■ **Stated task**: Duplicate everything from the line containing "1568x702 pixels. How" down to the end of the records below, reproducing each line without changes. Leave the pictures out of your answer.

■ **Records about locating elements on screens**:
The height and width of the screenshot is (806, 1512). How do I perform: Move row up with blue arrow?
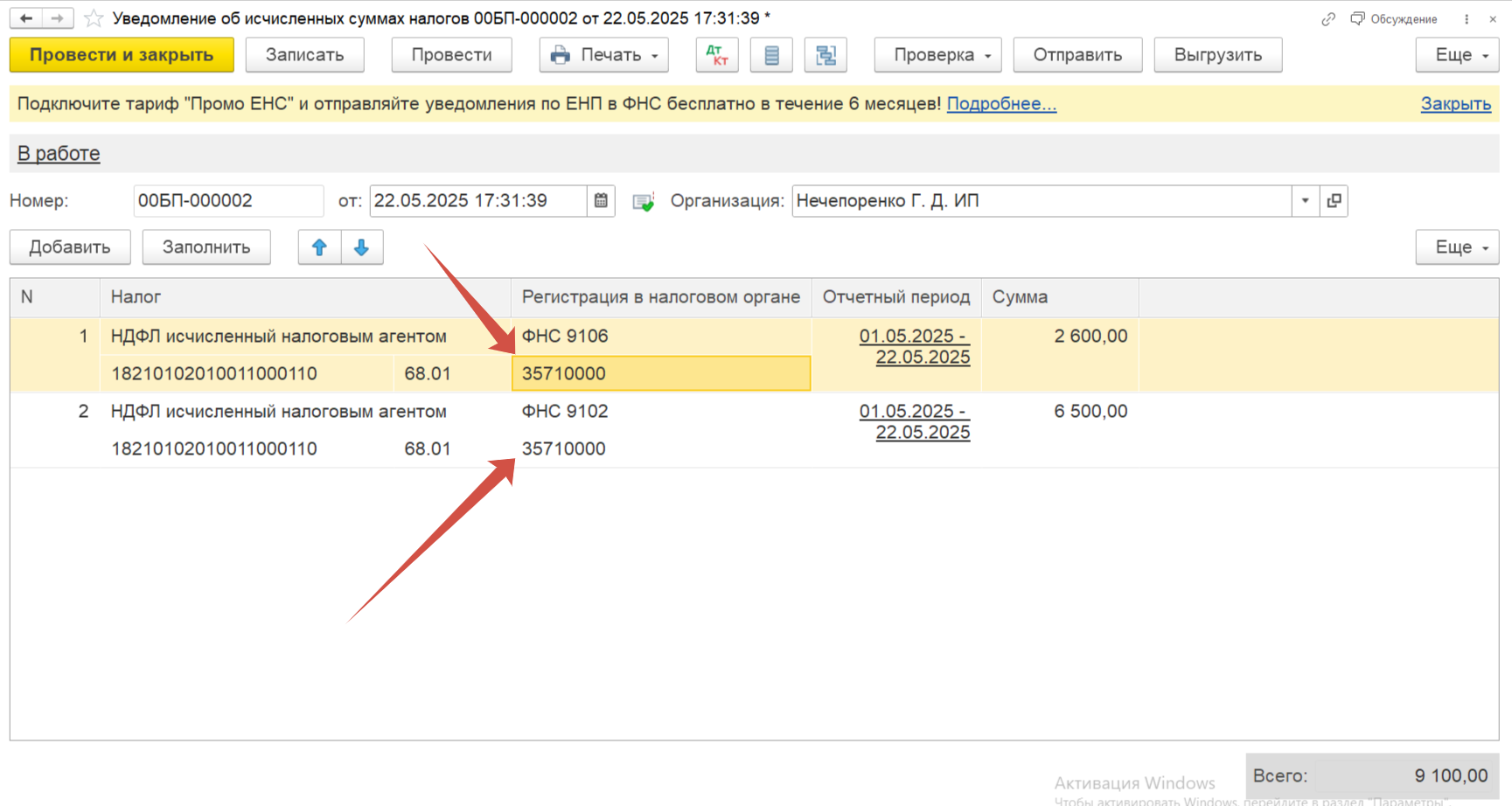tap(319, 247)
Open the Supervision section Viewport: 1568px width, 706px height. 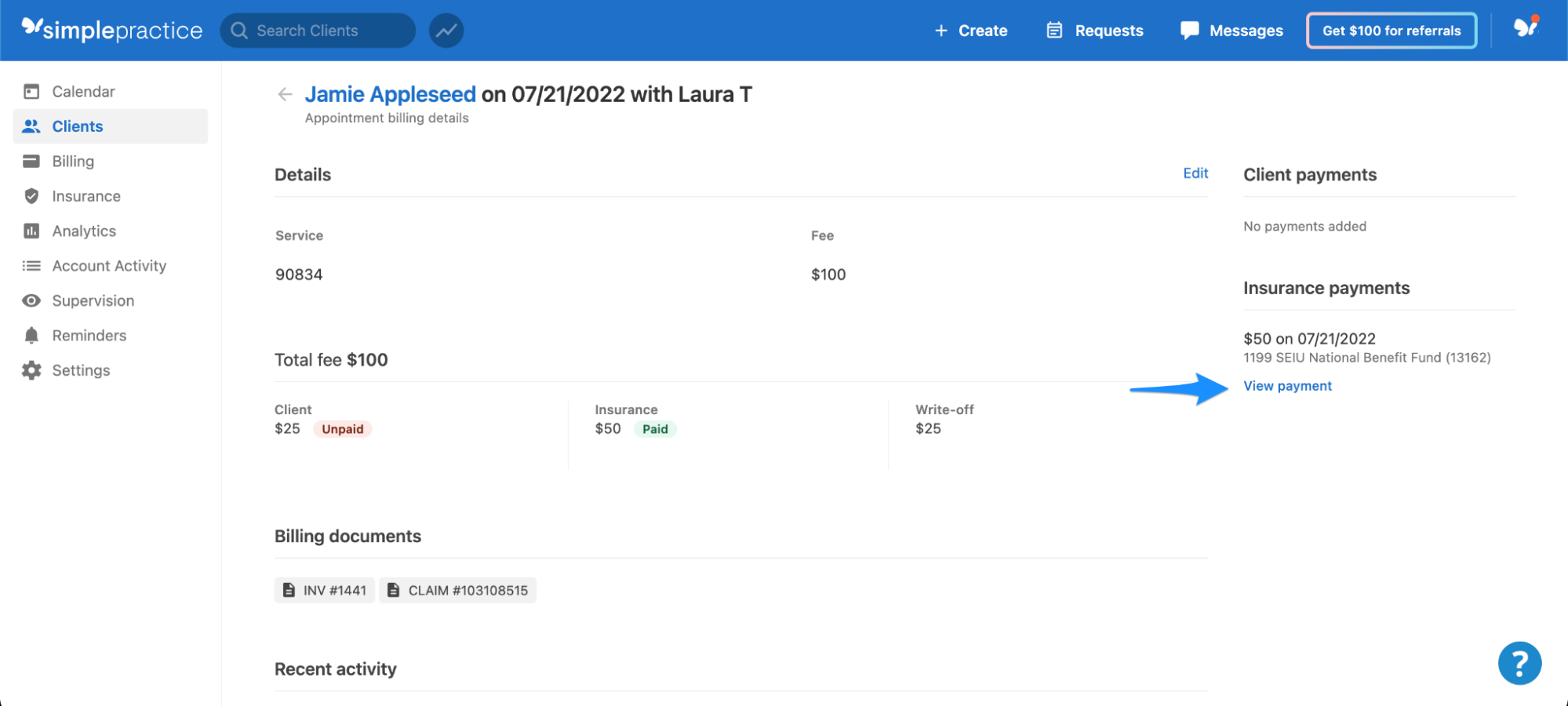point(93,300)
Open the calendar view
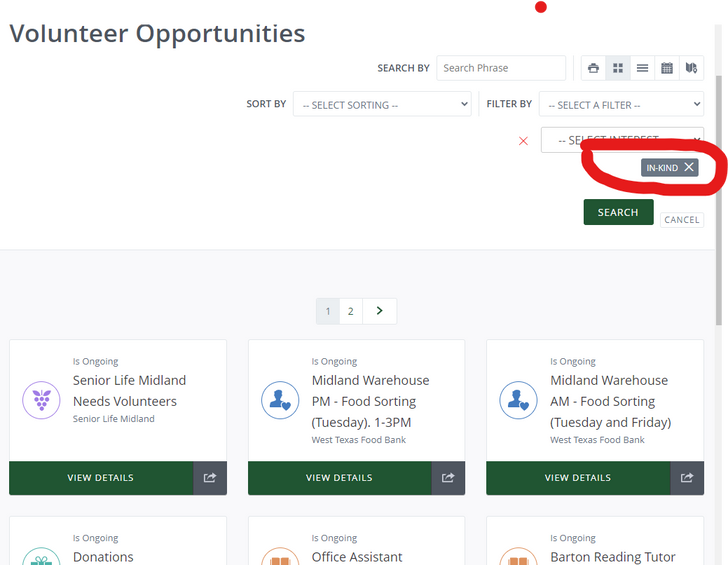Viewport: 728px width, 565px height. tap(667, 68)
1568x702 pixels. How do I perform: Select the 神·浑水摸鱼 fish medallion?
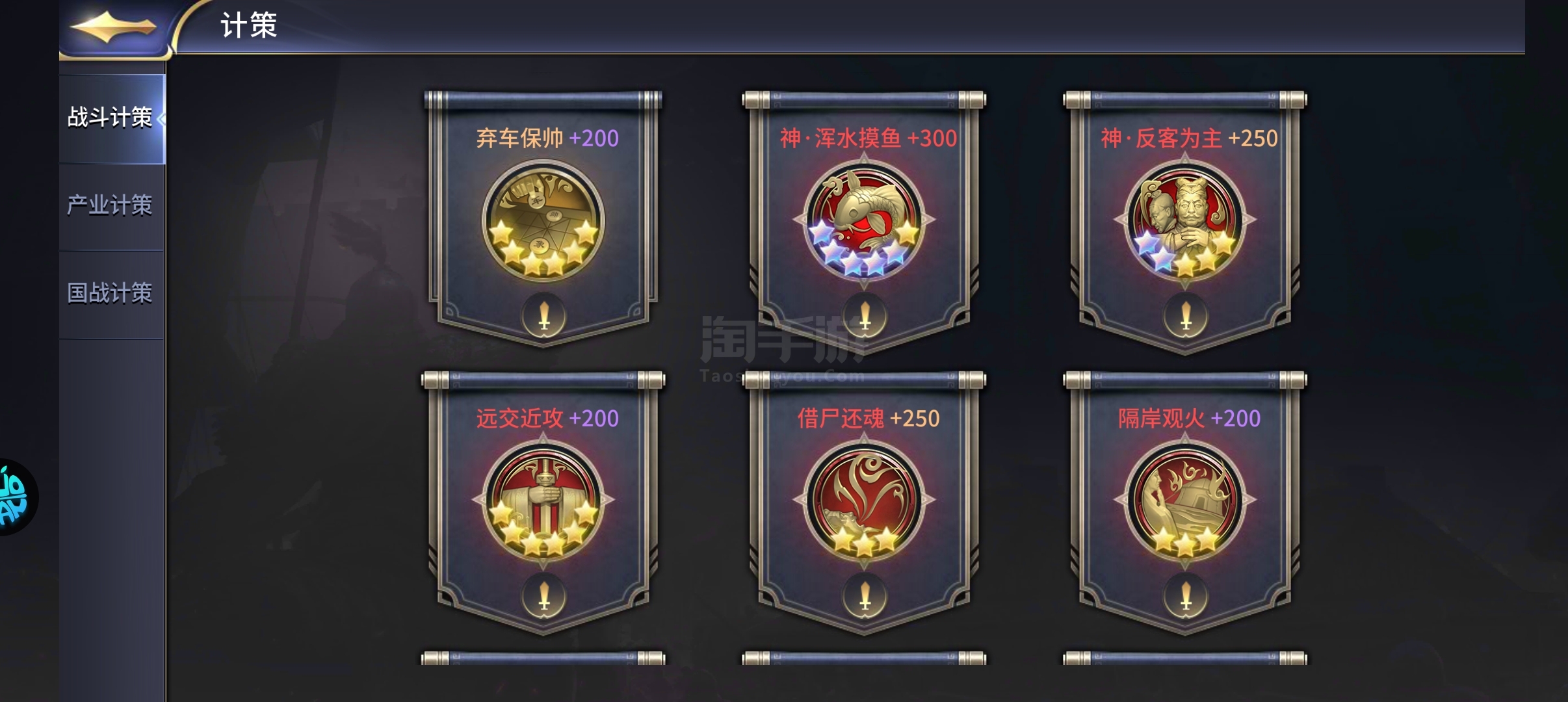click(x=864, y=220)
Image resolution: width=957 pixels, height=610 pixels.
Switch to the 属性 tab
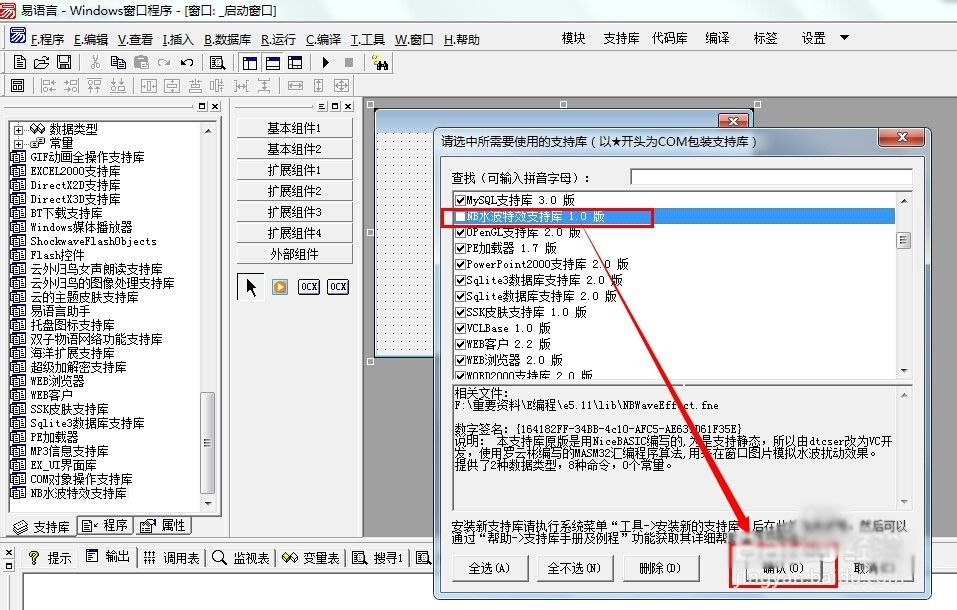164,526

■ **Solution for this exercise**:
1568x702 pixels. How do I perform: Select the 神·浑水摸鱼 fish medallion?
click(x=864, y=220)
Image resolution: width=957 pixels, height=610 pixels.
Switch to the 属性 tab
164,526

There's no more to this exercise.